E.g., when you write

(defmacro report (x)
  (let ((var (gensym "REPORT-")))
    `(let ((,var ,x))
       (format t "~&~S=<~S>~%" ',x ,var)
       ,var)))

you are actually defining a function which looks something like

(defun macro-report (system::<macro-form> system::<env-arg>)
  (declare (cons system::<macro-form>))
  (declare (ignore system::<env-arg>))
  (if (not (system::list-length-in-bounds-p system::<macro-form> 2 2 nil))
      (system::macro-call-error system::<macro-form>)
      (let* ((x (cadr system::<macro-form>)))
        (block report
          (let ((var (gensym "REPORT-")))
            `(let ((,var ,x)) (format t "~&~s=<~s>~%" ',x ,var) ,var))))))

I.e., when you write, say,

(report (! 12))

lisp actually passes the form (! 12) as the 1st argument to macro-report which transforms it into:

(LET ((#:REPORT-2836 (! 12)))
  (FORMAT T "~&~S=<~S>~%" '(! 12) #:REPORT-2836)
  #:REPORT-2836)

and only then evaluates it to print (! 12)=<479001600> and return 479001600.

Recursion in macros

There is a difference whether a macro calls itself in implementation or in expansion.

E.g., a possible implementation of the macro and is:

(defmacro my-and (&rest args)
  (cond ((null args) T)
        ((null (cdr args)) (car args))
        (t
         `(if ,(car args)
              (my-and ,@(cdr args))
              nil))))

Note that it may expand into itself:

(macroexpand '(my-and x y z))
==> (IF X (MY-AND Y Z) NIL) ; T

As you can see, the macroexpansion contains the macro being defined.
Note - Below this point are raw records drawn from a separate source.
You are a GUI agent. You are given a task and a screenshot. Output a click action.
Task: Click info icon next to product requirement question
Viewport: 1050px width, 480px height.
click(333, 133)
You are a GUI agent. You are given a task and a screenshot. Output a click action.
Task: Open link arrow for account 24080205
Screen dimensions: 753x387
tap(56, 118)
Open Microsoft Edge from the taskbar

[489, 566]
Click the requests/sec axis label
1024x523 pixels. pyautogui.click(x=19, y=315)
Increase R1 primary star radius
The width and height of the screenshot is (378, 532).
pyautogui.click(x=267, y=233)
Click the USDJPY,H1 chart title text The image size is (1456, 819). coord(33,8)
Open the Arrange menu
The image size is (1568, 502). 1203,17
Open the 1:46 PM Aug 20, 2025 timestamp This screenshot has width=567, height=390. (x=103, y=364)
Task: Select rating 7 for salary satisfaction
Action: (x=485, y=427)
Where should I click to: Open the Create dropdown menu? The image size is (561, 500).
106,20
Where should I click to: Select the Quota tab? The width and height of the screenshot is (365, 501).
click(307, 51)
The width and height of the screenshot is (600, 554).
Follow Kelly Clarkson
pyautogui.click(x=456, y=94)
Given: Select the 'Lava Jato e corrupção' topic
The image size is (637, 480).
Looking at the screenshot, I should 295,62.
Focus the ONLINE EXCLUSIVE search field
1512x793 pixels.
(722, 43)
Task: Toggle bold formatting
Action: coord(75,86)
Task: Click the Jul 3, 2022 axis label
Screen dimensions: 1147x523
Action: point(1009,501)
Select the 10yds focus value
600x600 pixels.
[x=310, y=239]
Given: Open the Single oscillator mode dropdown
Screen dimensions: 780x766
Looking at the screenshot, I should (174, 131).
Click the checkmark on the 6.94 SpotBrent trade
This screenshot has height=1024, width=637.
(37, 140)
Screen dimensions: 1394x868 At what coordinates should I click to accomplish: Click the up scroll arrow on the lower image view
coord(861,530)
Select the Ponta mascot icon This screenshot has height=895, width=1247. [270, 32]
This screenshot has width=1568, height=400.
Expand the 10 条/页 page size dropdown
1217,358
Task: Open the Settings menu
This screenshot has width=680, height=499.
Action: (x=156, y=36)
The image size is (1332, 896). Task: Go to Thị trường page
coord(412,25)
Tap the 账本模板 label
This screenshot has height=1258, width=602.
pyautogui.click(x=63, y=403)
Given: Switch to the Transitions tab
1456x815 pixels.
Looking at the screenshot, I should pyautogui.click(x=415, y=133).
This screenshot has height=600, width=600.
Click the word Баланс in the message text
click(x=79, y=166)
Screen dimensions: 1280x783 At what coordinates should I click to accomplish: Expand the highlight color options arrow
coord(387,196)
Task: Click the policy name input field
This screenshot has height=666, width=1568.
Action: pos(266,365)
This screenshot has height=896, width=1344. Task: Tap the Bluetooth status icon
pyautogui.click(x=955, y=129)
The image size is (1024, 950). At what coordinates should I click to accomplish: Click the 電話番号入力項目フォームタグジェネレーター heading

This is not a problem, e.g., (my-and 1 2 3) correctly evaluates to 3.

However, if we try to implement a macro using itself, e.g.,

(defmacro bad-macro (code)
  (1+ (bad-macro code)))

you will get an error (a stack overflow or undefined function or ...) when you try to use it, depending on the implementation.